Common Myths Surrounding Strep A And Other Typical School Illnesses Debunked
Photo by Vitolda Klein on Unsplash
With the new school year fully underway and the October half-term fast approaching, data from the Department for Education shows that on average students across all years lost nearly two weeks of school due to illness last year.
According to their figures, the average illness rate for the academic year 22/23 was around 3.8% which would account for around eight days of the 195-day school year lost. Although the number might be slightly higher, with around 0.1% of unauthorised absences still missing reporting no reason given for the child’s absence.
Children of all ages miss out on more than just education when they are absent from school, including social skills, particularly for younger children who need a school environment for their development, and it could even affect their ability to build relationships with their peers.
Having entered the return to school period in September, to help parents better understand when their child needs to miss school and when they are safe to go in to avoid spreading or worsening illnesses, Medical Tracker has looked at some of the most common myths surrounding typical illnesses that can impact school children.
They looked at five illnesses in particular; Strep A, Chickenpox, Impetigo, Tonsillitis and Meningitis.
Strep A is a common type of bacterial infection that presents as a sore throat and flu-like symptoms.
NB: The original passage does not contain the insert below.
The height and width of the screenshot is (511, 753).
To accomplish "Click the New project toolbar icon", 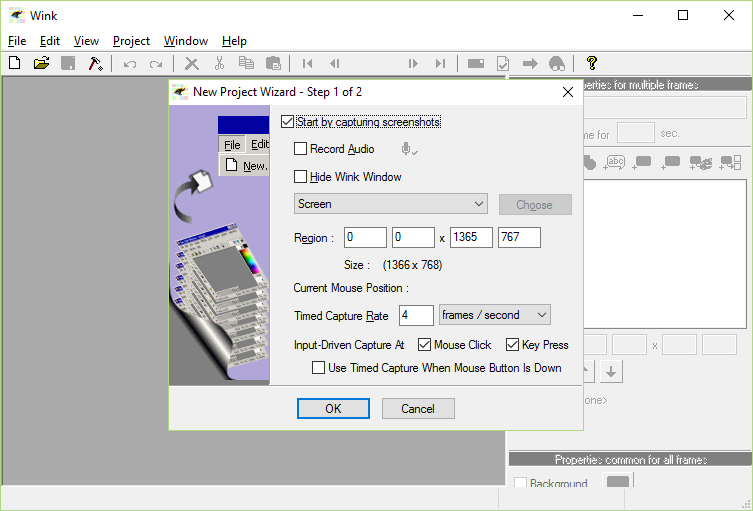I will click(x=15, y=63).
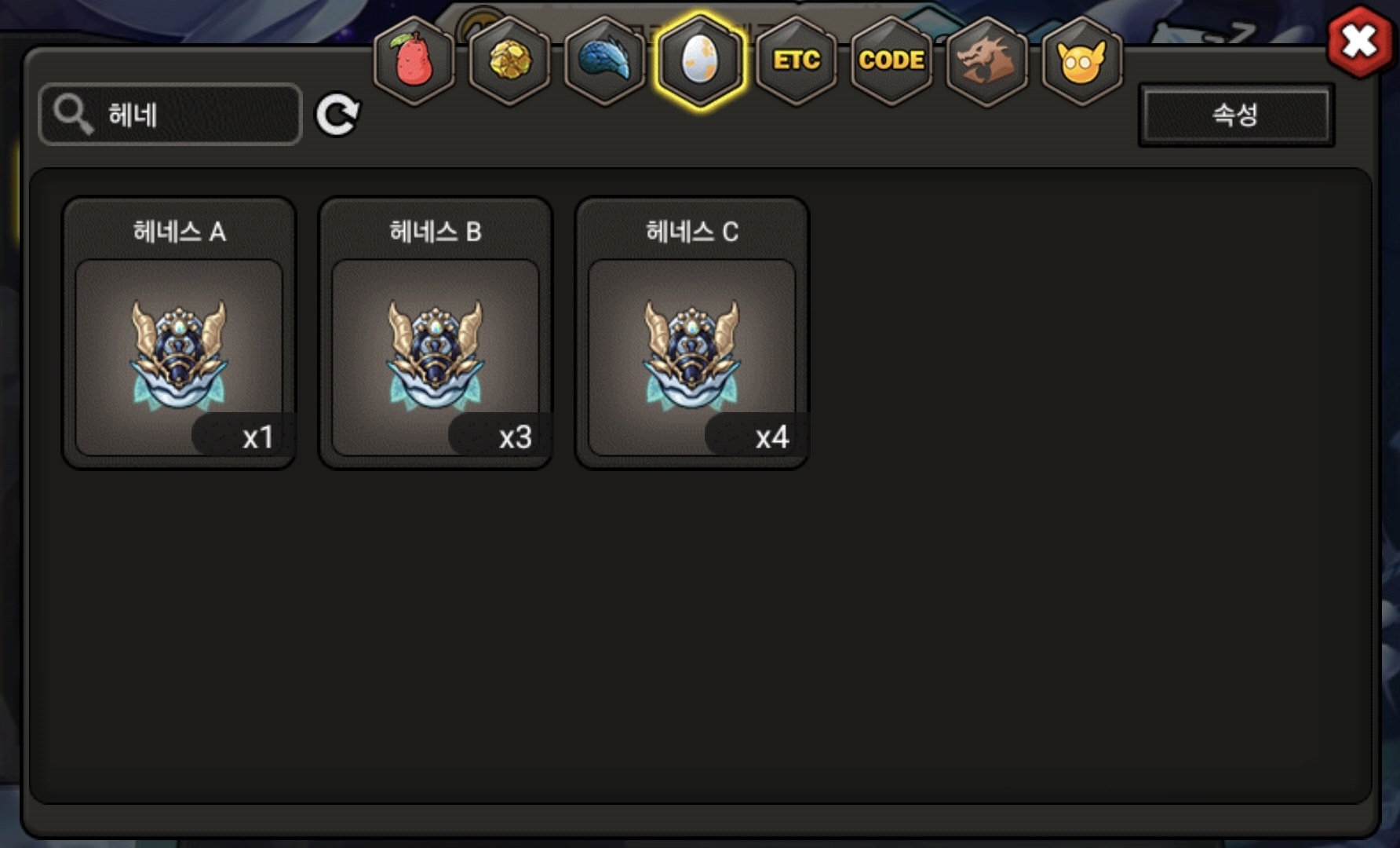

Most cases tend to be mild and easily treated, but some can be more serious.
Interestingly during mid-December, the illness rate reported by DFE rose as high as 9.2% during which time there was a reported outbreak of Strep A (Streptococcus) which gained national attention.
NHS England data shows that over 12 months between 2022 and 2023, there were over eleven thousand confirmed cases of Streptococcus infections amongst children of school age. 503 of these were caused by the specific Strep A strain.
According to Medical Tracker, one of the most common myths surrounding this illness states that Strep can only be spread by touching surfaces contaminated with the bacteria, which is actually not the case.
While contact with contaminated surfaces is one way to contract strep, the illness is also transmitted through water droplets meaning it can be spread through coughs and sneezes.
An infection on your tonsils, tonsillitis is common in children and can be very uncomfortable, with symptoms including but not limited to a sore throat, trouble swallowing, a high temperature, and increased tiredness.
According to NHS England data, there were over 47 thousand diagnosed cases of tonsillitis amongst children aged between one and sixteen years old last year.
There is a common misconception that tonsillitis is contagious which isn’t technically true. While many of the illnesses that can cause tonsillitis such as the common cold or the flu are contagious, tonsillitis on its own isn’t.
One of the most well-known and common illnesses in children, chickenpox, whilst uncomfortable, is usually fairly mild. The main symptom is an itchy, spotty rash that can cause scarring if scratched repeatedly.
Chickenpox tends to go away on its own after a week or two, and usually, you won’t need to see a GP or visit the hospital which is reflected in the number of confirmed cases, with 4,981 confirmed diagnoses amongst school children.
However whilst the illness is pretty well-known there are several myths and misconceptions that parents can still fall victim to. For example, you will often hear that once you’ve had chickenpox, you are immune from it for life.
This is unfortunately not the case. While most people will develop antibodies following contracting chickenpox that helps to fight off future infections, not everyone will develop enough antibodies to be immune, and so they may be vulnerable to contracting the illness again.
Meningitis is an infection of the protective membranes around the brain and spine and can cause sepsis (blood poisoning) or lasting nerve damage. Symptoms include stiffness, a high temperature, listlessness and a rash that is still visible beneath a glass when you apply pressure.
There were 501 confirmed diagnoses of both bacterial and viral meningitis in children aged between five and sixteen between April 2022 to March 2023.
While there is a vaccine that can help prevent meningitis, one of the misconceptions surrounding this illness is that due to ‘herd immunity’ the vaccine is no longer needed.
Despite herd immunity being a benefit to those who cannot get a vaccine, this only works if the majority of people who can be vaccinated are. In addition to this, herd immunity is not foolproof. Those who are unvaccinated and exposed to an outbreak are more susceptible to contracting the illness.
Impetigo is a bacterial skin infection that causes sores and blotchy rashes on the skin. Whilst these can be itchy and painful, most cases of impetigo aren’t serious and will resolve themselves in seven to 10 days.
There were 1,264 diagnosed cases of Impetigo amongst school-aged children between 2022 and 2023.
Impetigo is highly contagious, although there is a common myth that this is only true when the symptoms are visible.
However this isn't the case, and while it can take up to 10 days for symptoms of impetigo to appear, impetigo is contagious during that entire time. That means you could be spreading the bacteria to others without even knowing you're sick.